**Text section**
Creative Nonfiction Funny Adventure

The impending challenges that burdened the trek across the border eased with timely reconciliation to my new land. Swept up in the migratory tide to Hamilton, Ontario, Canada and suitably ensconced two years later, I now share the experience to assuage the many others in similar transit.

I had been renting in adjacent Toronto and sought to purchase at hand, but real estate values hovering just north of the Pole Star motivated a search elsewhere. I thus set forth for “Steel Town”, the gritty, industrial neighbor to Toronto’s west.

The boundary between the municipalities is as palpable as the mills upon which Hamilton was built, the cultures as different as chalk and cheese. How I have managed to flump nicely in said circumstance is best understood in context, so I wind back the clock to begin.

My journey actually originated decades prior on the east side of meager Port Colborne, Ontario, Canada, in a very ethnic, working class neighborhood, essentially a ‘Little Italy’. Its laborers, factory and skilled trades workers, former miners and soldiers, all began their lives in poverty and hardship.. My father, for example, took to laboring at age twelve, eventually emigrating to Canada to work in factories. Though mind numbing, alienating, and soul crushing, never once did he complain about his toils. My father was a Man of Steel.

 With that as a measure, his older brother was of Kryptonite. One day, the story goes, while working at his garden in Villa Santa Lucia, Abruzzo, Italy, Uncle Tony was delivered a draft notice. He immediately ceased and departed, only to soon find himself a prisoner of the British, and remained so for five years. Often near death by malnutrition, he survived by proving himself useful to his captors as a mechanic. The moment he returned home from the war he proceeded directly to his garden, picked up his shovel from where it remained untouched and proceeded farming, barely uttering a word thereafter about his ordeal.

And then, there is my mother. At least as strong willed as her husband and brother in law, she to this day remains the only person in the world of whom I am fearful.

Being of Italian heritage in Port Colborne east I was not alone, and felt safe in an otherwise intimidating environment. And make no mistake, it was a tough place, I mean, as Charlie Callas quipped about his town, you could walk ten blocks and never leave the scene of a crime. But I was always alright, thanks to acquaintances, really tough guys, like Ape, The Bear and “Lucky” Tony Testadurra, so designated for one day while assisting at his father’s construction site had an anvil fall on his head and the anvil broke.

**Given data**
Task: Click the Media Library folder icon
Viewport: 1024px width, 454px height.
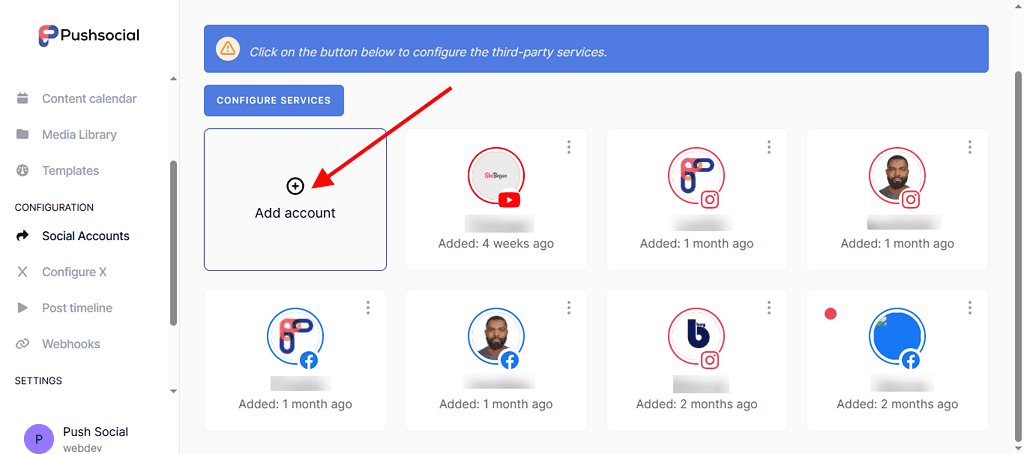Action: [23, 135]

**Directive 1**
Decide whether each statement below agrees with the essay about moving to Hamilton, answering yes or no and quoting the words of the essay that settle it.
(a) The narrator's father started laboring at age twelve.
(b) Uncle Tony was held prisoner by the British for three years.
(c) Before moving to Hamilton, the narrator had been renting in Toronto.
**Directive 2**
Quote the passage of the essay about moving to Hamilton starting with "My journey actually" and going on through "Man of Steel.".
**Directive 3**
Continue the essay about moving to Hamilton from its last sentence.

**Answer 1**
(a) Yes: "My father, for example, took to laboring at age twelve"
(b) No: "only to soon find himself a prisoner of the British, and remained so for five years"
(c) Yes: "I had been renting in adjacent Toronto"

**Answer 2**
My journey actually originated decades prior on the east side of meager Port Colborne, Ontario, Canada, in a very ethnic, working class neighborhood, essentially a ‘Little Italy’. Its laborers, factory and skilled trades workers, former miners and soldiers, all began their lives in poverty and hardship.. My father, for example, took to laboring at age twelve, eventually emigrating to Canada to work in factories. Though mind numbing, alienating, and soul crushing, never once did he complain about his toils. My father was a Man of Steel.

**Answer 3**
I was tagged “Noodle” or “Joey Noodles”, in acknowledgment of my academic abilities and also because I was considered otherwise soft. So, the deal became that I helped the guys with school and they watched out for me. I marveled, for example, at how often disappearing bikes, hockey sticks or patio furniture would mysteriously reappear intact. They knew the neighborhood and the neighborhood knew us and me.

All told, my parents, peers and immersion in street culture schooled me in vigilance, humility, respect and discretion, while my literacy skills primed me for analysis and rhetoric, a weave forging, among other things, an acute ability to size a person or situation at the drop of a hat.

So now, decades later and in a cut throat housing market, my lawyer, not unfamiliar with my story, put me in touch with a “friend” of his that I would be “comfortable” with and who would “take care” of me in my pursuit of a home.

Understanding that real estate dealing had become wildly lucrative I ventured that many were leaving their usual professions to become agents, and upon meeting Rico, replete with a Lanieri suit, Bruno Magli shoes and a Borsalino fedora masking eagle baldness, I figured him exhibit A.

With Rico, everything was a drama or secret. A typical conversation would be;

“ Interesting place Rico. What do you think about it?”

 “Listen Joey”, he would say while looking suspiciously over each shoulder, “this is what we’re gonna do...”

He was always telling me what we were “gonna do.”

“You’re gonna walk out the door and turn right and walk down three blocks, see? Then, you’re gonna go into the back alley and go twenty feet and stop”.

“What? Really?”

“Listen, just listen”, he would direct me with a clasp of my upper arm while pointing at me with his other hand, “A black car’s gonna pull up after five minutes.”

“Ya, your car.”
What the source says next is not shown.